I guess I shouldn’t be surprised. There are only around six hundred students at Jackson Hole High School, so the odds are in favor of us having a class together. Tucker’s supposed to be in this class too, last time I checked.
Where the— heck is Tucker this morning? Come to think of it, I haven’t seen Wendy either.
“You going to come in?” Christian asks.
I slide into the seat next to him and rummage around in my bag for my notebook and a pen. I take a deep breath and let it out slowly, roll my head from one side to the other to try to release some of the tension in my neck.
“Long day already?” he asks.
“You have no idea.”
Right then, Tucker breezes in.
“I’ve been looking for you all day,” I say as he claims the desk on the other side of me.
“Did you just get to school?”
“Yeah. Car trouble,” he says. “We have this old crap car that we use around the ranch, and it wouldn’t start this morning. If you thought my truck was junk, you should see this thing.”
“I never thought Bluebell was junk,” I tell him.
He clears his throat, smiles. “How about that? We’re in a class together, you and I, and I didn’t even have to bribe anybody this year.”
I laugh. “You bribed somebody last year?”
“Not officially,” Tucker admits. “I asked Mrs. Lowell, the lady in the office in charge of scheduling, real nice if she could get me into Brit. History. At the last minute, too, I mean like ten minutes before class started. I’m friends with her daughter, which helped.”
“But why. .?”
He laughs. “You’re cute when you’re slow.”
“Because of me? No way. You hated me. I was that yuppie California chick who insulted your truck.”
He grins. I shake my head in bewilderment.
“You’re crazy, you know that.”
“Aw, and here I thought I was being sweet and romantic and stuff.”
“Right. So, you’re friends with Mrs. Lowell’s daughter? What’s her name?” I ask with mock jealousy.

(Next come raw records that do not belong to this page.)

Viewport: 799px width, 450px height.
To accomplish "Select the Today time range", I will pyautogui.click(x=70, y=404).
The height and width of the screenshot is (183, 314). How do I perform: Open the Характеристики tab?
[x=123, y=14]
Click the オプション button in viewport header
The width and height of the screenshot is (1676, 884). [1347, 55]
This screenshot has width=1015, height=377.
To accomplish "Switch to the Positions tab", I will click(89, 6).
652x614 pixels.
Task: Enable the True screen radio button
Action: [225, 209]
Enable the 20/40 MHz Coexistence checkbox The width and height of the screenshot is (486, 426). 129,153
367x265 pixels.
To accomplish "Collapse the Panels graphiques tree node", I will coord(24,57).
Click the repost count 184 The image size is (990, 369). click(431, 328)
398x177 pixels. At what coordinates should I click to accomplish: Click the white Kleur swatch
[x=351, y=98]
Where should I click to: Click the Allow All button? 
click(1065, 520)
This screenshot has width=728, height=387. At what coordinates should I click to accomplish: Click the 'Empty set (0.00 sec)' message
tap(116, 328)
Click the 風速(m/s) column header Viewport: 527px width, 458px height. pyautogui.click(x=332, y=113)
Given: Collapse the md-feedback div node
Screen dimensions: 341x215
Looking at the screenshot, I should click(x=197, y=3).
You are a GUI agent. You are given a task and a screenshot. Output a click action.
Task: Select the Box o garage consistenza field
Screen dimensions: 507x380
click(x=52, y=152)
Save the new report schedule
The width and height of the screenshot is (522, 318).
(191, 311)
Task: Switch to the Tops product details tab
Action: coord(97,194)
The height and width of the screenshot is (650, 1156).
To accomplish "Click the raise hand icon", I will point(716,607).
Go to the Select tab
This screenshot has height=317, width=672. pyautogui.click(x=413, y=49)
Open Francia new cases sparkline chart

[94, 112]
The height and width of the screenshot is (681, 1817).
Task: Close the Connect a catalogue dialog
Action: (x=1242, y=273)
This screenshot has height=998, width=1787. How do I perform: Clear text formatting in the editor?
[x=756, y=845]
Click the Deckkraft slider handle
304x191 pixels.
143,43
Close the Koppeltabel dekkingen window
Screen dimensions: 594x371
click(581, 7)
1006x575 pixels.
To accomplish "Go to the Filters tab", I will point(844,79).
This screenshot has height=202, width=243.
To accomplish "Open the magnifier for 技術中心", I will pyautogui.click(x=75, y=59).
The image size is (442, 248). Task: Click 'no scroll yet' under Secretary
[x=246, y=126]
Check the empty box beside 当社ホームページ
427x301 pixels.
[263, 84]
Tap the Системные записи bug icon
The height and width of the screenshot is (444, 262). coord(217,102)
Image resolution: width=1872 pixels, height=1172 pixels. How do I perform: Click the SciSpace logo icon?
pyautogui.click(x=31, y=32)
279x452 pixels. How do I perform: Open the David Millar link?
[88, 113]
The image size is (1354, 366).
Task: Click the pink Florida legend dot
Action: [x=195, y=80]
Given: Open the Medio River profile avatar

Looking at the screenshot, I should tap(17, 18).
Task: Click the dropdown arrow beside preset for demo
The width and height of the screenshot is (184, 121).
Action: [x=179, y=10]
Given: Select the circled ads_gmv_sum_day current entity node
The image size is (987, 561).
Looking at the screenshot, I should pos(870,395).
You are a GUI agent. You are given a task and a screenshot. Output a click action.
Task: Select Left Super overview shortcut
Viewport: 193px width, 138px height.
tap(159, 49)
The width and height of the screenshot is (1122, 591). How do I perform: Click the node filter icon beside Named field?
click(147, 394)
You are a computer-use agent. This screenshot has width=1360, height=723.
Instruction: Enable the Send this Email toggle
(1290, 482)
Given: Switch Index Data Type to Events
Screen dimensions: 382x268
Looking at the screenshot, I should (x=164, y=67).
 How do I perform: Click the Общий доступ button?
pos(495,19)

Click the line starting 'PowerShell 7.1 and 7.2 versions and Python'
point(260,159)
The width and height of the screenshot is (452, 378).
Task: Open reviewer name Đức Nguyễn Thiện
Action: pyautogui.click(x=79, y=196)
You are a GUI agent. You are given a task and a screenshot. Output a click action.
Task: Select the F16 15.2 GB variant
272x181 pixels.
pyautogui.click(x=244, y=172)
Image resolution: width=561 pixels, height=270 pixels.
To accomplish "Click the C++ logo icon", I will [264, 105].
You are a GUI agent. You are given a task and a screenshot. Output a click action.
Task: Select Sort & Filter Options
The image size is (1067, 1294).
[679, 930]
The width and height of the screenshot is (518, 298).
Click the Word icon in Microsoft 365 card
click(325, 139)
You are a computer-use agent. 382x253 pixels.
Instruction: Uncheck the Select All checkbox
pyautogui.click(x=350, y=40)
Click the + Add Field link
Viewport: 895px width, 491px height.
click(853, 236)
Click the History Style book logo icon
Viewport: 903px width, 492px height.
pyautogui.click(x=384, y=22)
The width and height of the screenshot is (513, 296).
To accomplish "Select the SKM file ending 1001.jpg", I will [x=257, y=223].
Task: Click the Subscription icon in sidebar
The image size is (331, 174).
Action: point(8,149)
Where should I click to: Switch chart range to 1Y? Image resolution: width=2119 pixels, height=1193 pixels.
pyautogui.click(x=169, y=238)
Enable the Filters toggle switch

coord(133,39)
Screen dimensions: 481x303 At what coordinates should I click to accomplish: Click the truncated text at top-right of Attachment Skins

“Allison. She’s a nice girl. She was one of the girls I took to prom last year.”
“Pretty?”
“Well, she’s got red hair. I kind of have a thing for red hair,” he says. I punch him lightly on the arm. “Hey. I kind of have a thing for tough girls, too.” I laugh again. That’s when I feel the surge of frustration, so strong it wipes the smile right off my face.
Christian.
This kind of thing’s been happening lately. Sometimes, usually when I least expect it, it’s as if I’m allowed access into other people’s heads. Like now, for instance, I can perceive Christian’s presence on the other side of me so keenly that it’s like he’s boring holes into me with his eyes. I don’t get what he’s thinking in words so much as what he feels — he notices how natural it is for me to fall into this easy conversation with Tucker. He wishes that I would joke around with him that way, that we could finally speak to each other, finally connect. He wants to make me laugh like that.